=== Begin Enclosure ===
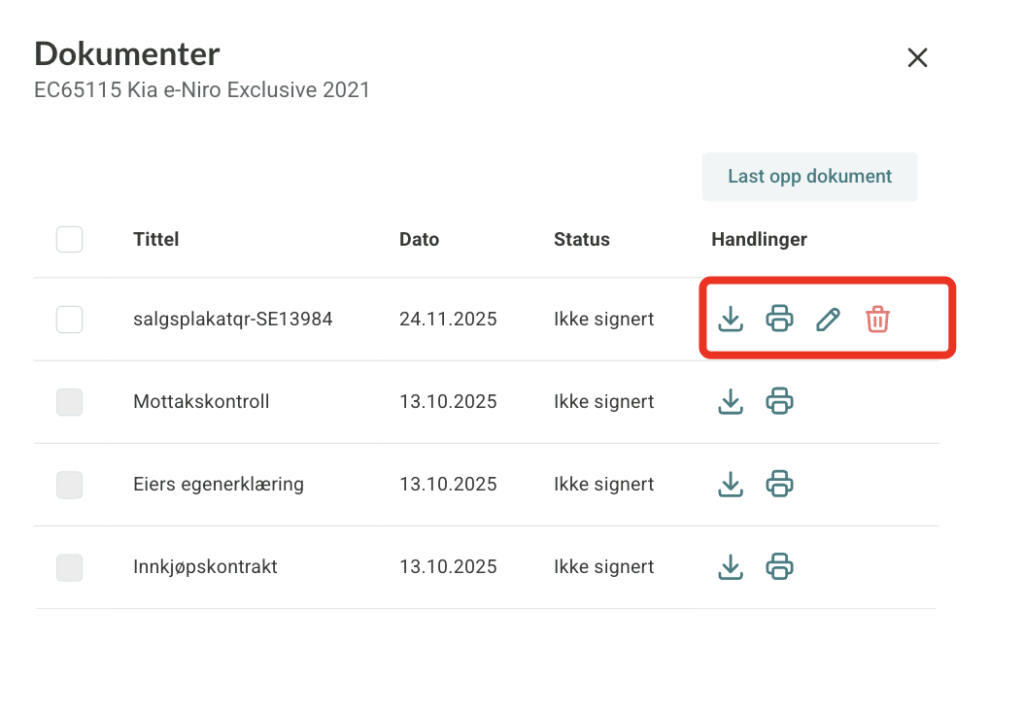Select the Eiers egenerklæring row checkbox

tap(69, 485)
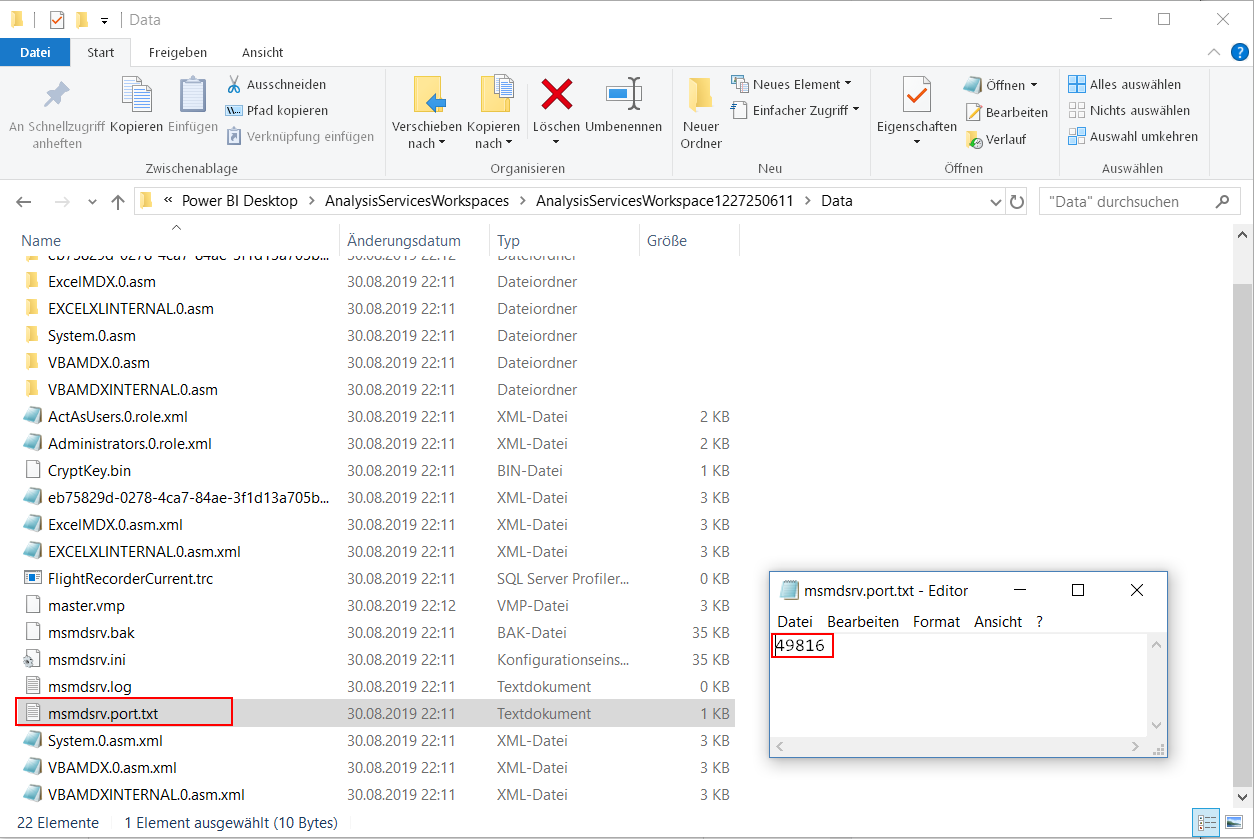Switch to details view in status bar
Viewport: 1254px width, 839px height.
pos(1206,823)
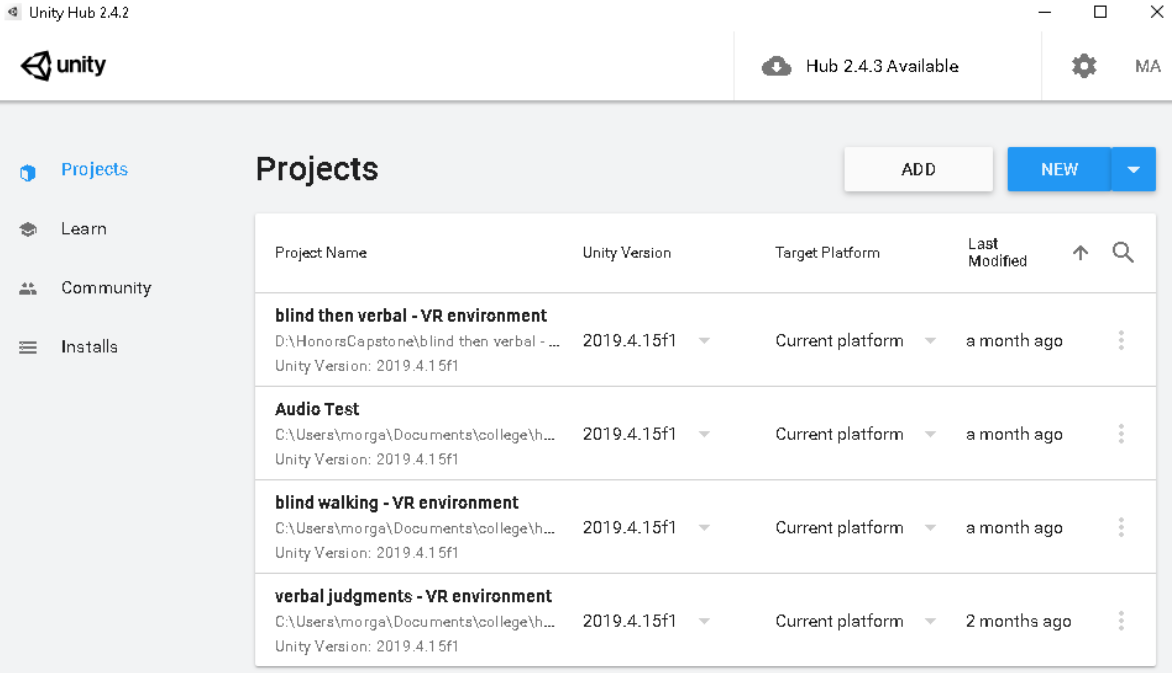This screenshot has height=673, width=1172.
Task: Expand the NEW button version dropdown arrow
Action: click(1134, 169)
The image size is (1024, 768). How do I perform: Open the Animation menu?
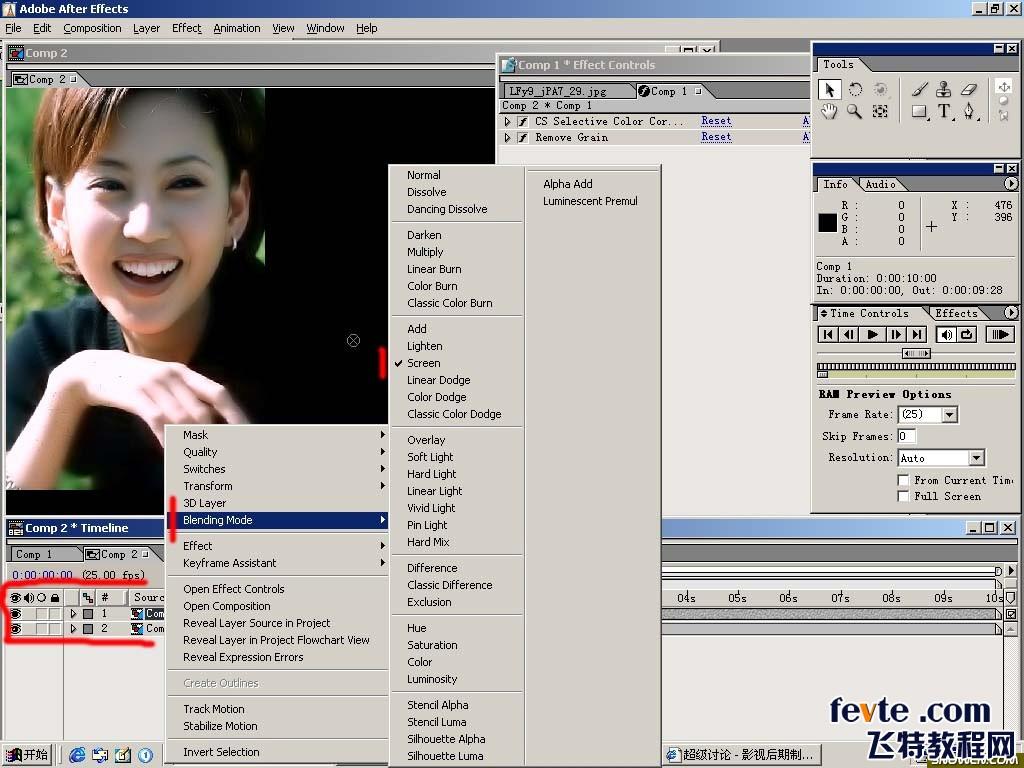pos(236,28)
=== End Enclosure ===
TRY IT
Starting at the line that contains "The image size", reproduce each line exactly through the end of the entries above, leaving every picture out.

OUTPUT FOR THIS TASK
The image size is (1024, 768). How do I perform: Open the Animation menu?
pos(236,28)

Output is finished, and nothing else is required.